Reports circulating on Iranian social media describe security forces killing wounded protesters inside hospitals or denying them medical treatment. Hundreds of young Iranians reportedly have lost one or both eyes after being shot at close range with birdshot, echoing the tactics used during the 2022 Mahsa Amini protests.
The regime is widely expected to resume hangings once domestic control is fully restored and international attention fades.
There is little to suggest that the Iranian regime has permanently halted executions. No senior official has pledged restraint, and the regime is widely expected to resume hangings once domestic control is fully restored and international attention fades. It remains unclear what assurances, if any, Trump has received that executions will not resume.
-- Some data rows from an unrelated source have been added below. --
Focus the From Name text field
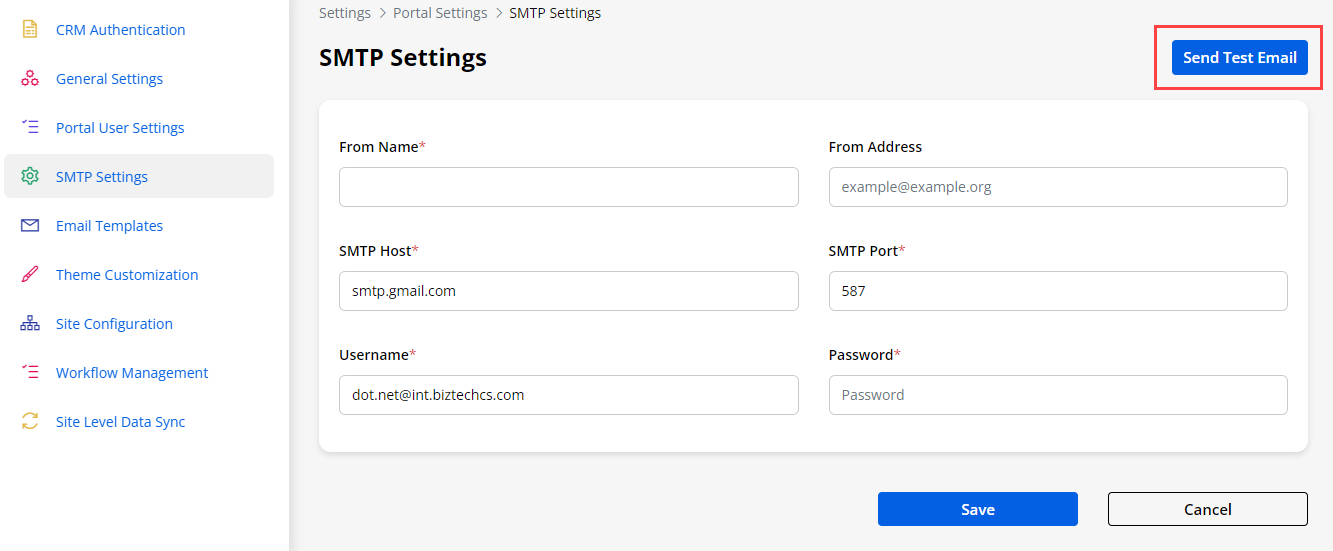The image size is (1333, 551). (568, 187)
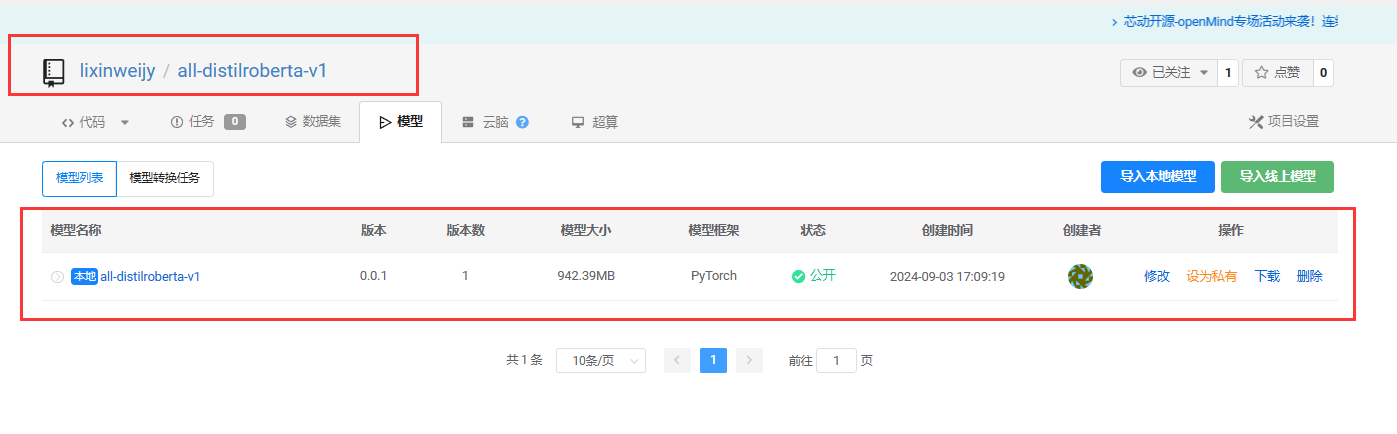Expand the all-distilroberta-v1 model row chevron
This screenshot has width=1397, height=434.
coord(57,277)
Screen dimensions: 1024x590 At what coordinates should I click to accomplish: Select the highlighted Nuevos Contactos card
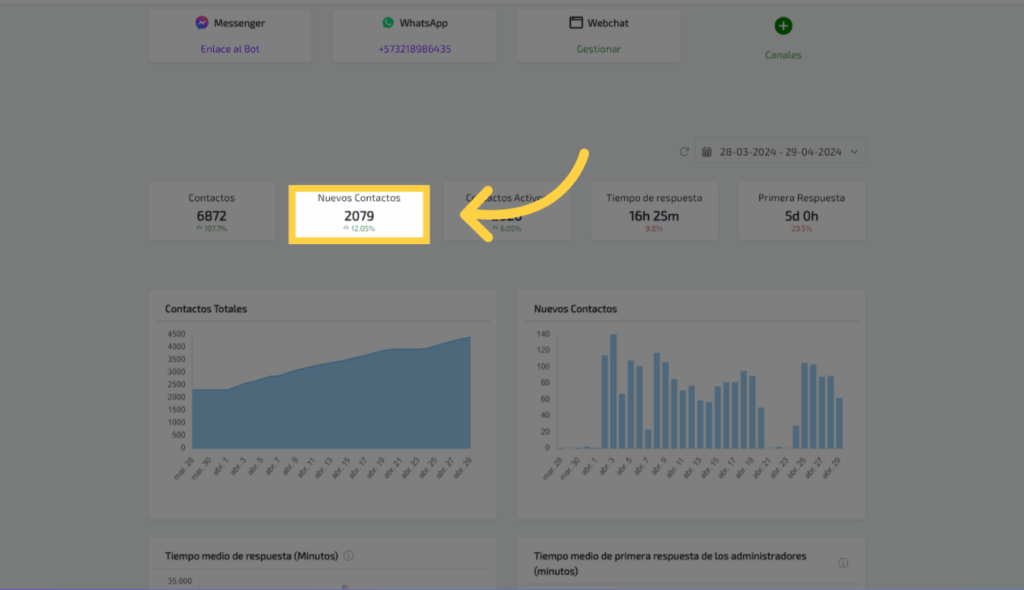tap(359, 213)
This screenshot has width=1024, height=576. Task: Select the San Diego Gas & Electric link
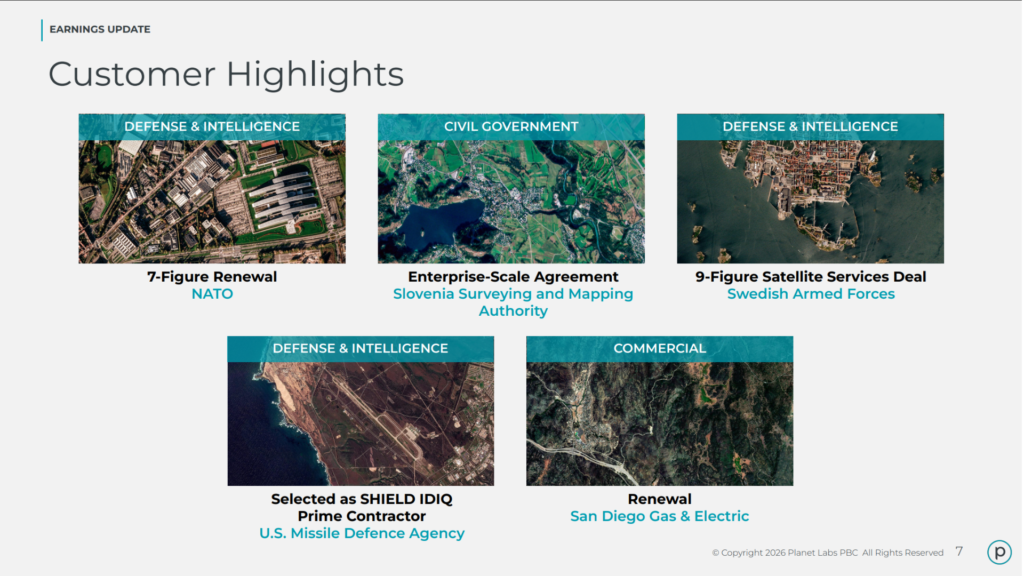click(659, 516)
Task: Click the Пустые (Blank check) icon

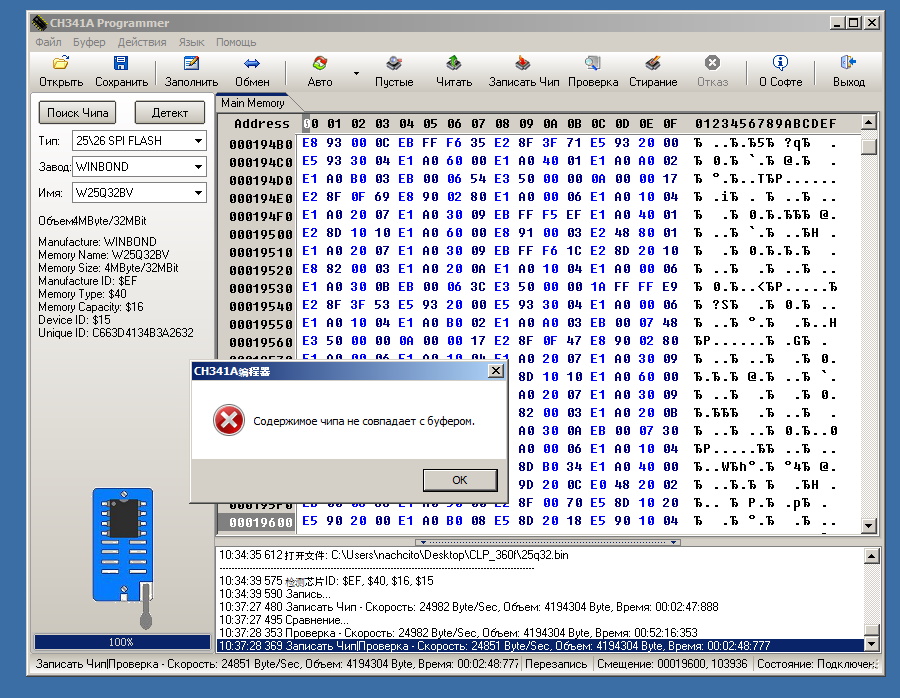Action: (394, 64)
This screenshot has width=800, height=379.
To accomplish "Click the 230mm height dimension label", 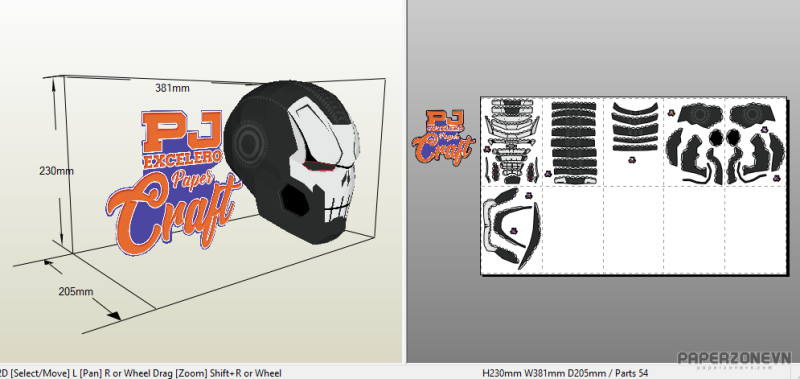I will (x=56, y=171).
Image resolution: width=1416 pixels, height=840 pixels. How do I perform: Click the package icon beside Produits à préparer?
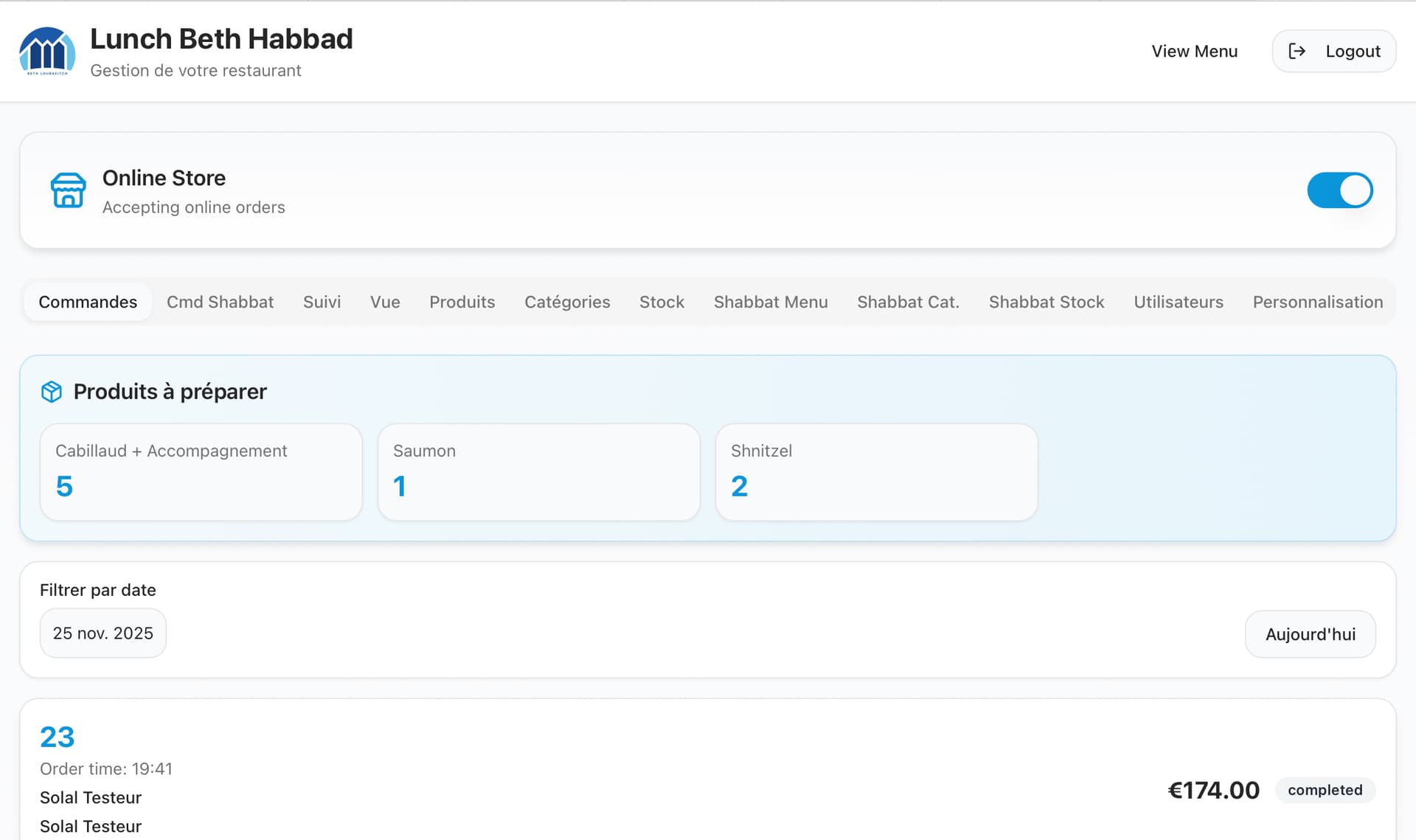pyautogui.click(x=51, y=391)
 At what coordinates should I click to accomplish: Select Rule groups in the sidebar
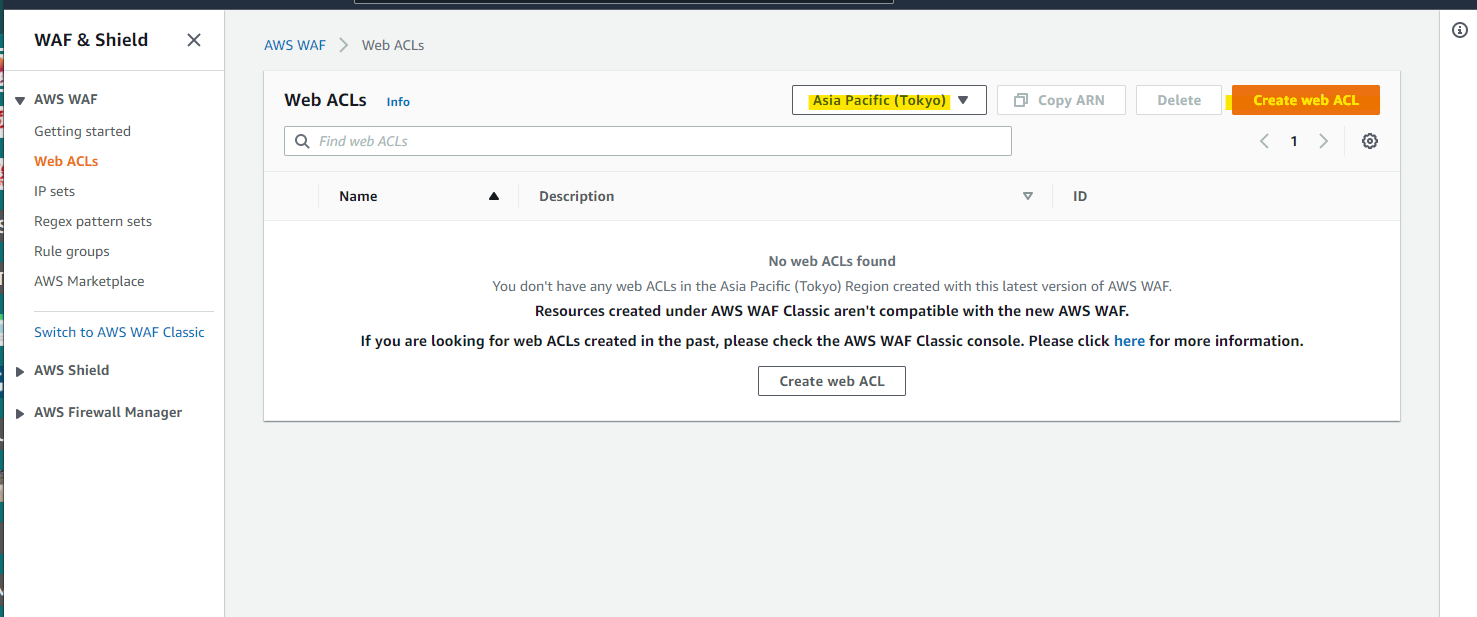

Some observers argue that Trump has not entirely abandoned the option of striking regime targets. Significant military assets are moving toward the region, including the USS Abraham Lincoln carrier strike group, en route from the South China Sea.
NBC and ABC have reported that Trump paused the strike after being warned that Iran could retaliate against U.S. forces in the region. A carrier strike group would be central both to deterrence and to countering Iranian ballistic missile launches, should escalation occur. It would take up to ten days for the USS Abraham Lincoln to reach Fifth Fleet area of operations.
The deployment, however, also may be intended as a warning, rather than a prelude to an air campaign. In that case, Trump’s decision would amount to a choice to deter further atrocities, rather than punish for those already committed. For Tehran, which has already carried out mass killings and reasserted control, such deterrence may come at little cost.